• Stored data:
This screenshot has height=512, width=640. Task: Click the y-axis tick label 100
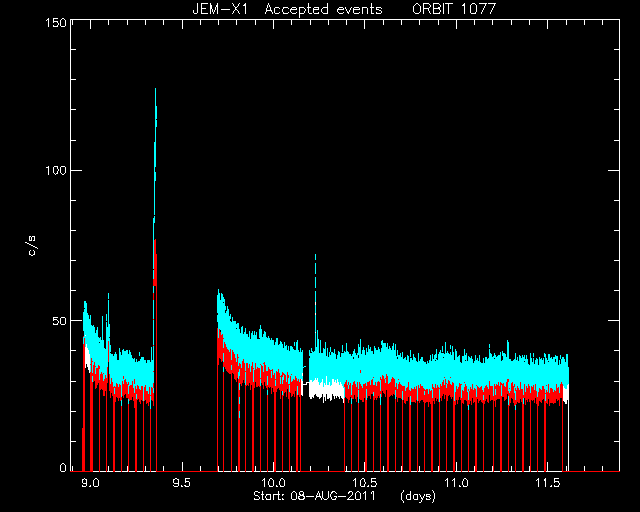56,170
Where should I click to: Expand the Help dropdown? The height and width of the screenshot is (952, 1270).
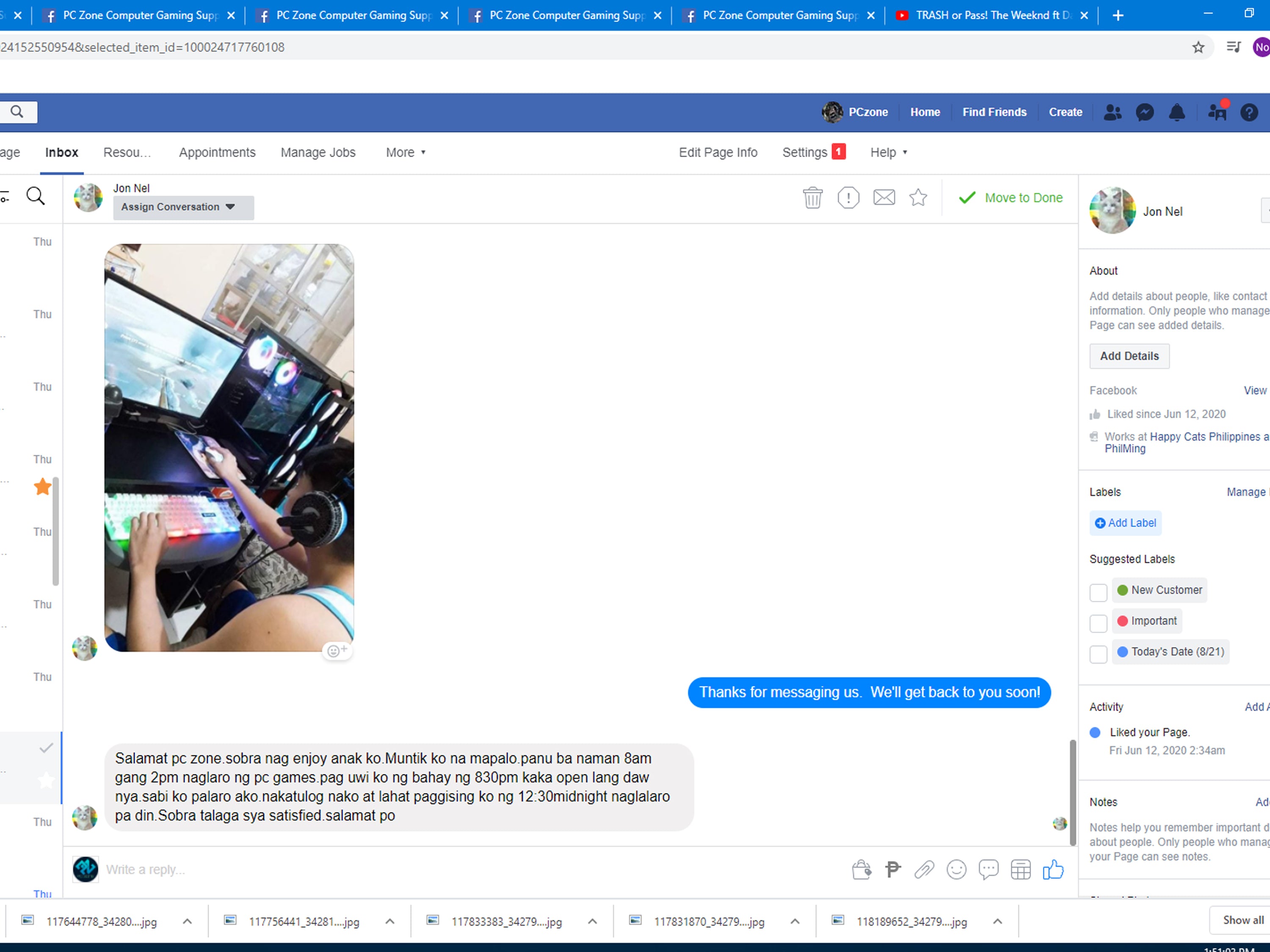888,153
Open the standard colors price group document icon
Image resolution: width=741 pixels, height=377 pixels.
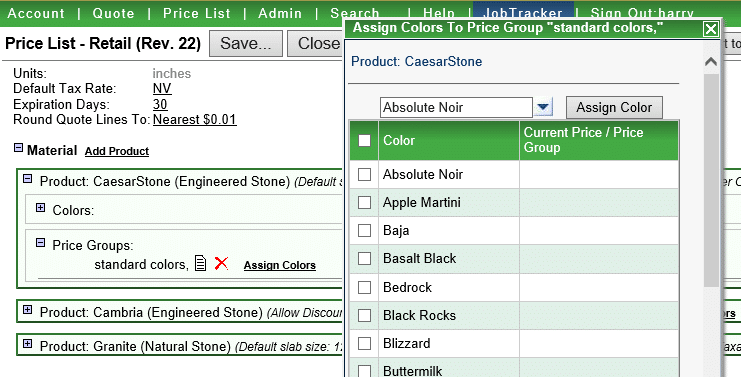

• Task goal:
Switch each "screenshot" in the listing above to "screen capture" and write the lines out again with nothing else changed. Leave the pictures out.

• Task output:
This screen capture has height=512, width=640. Task: Click the y-axis tick label 100
56,170
Where should I click to: Expand the Help dropdown? The height and width of the screen capture is (952, 1270).
888,153
Open the standard colors price group document icon
Image resolution: width=741 pixels, height=377 pixels.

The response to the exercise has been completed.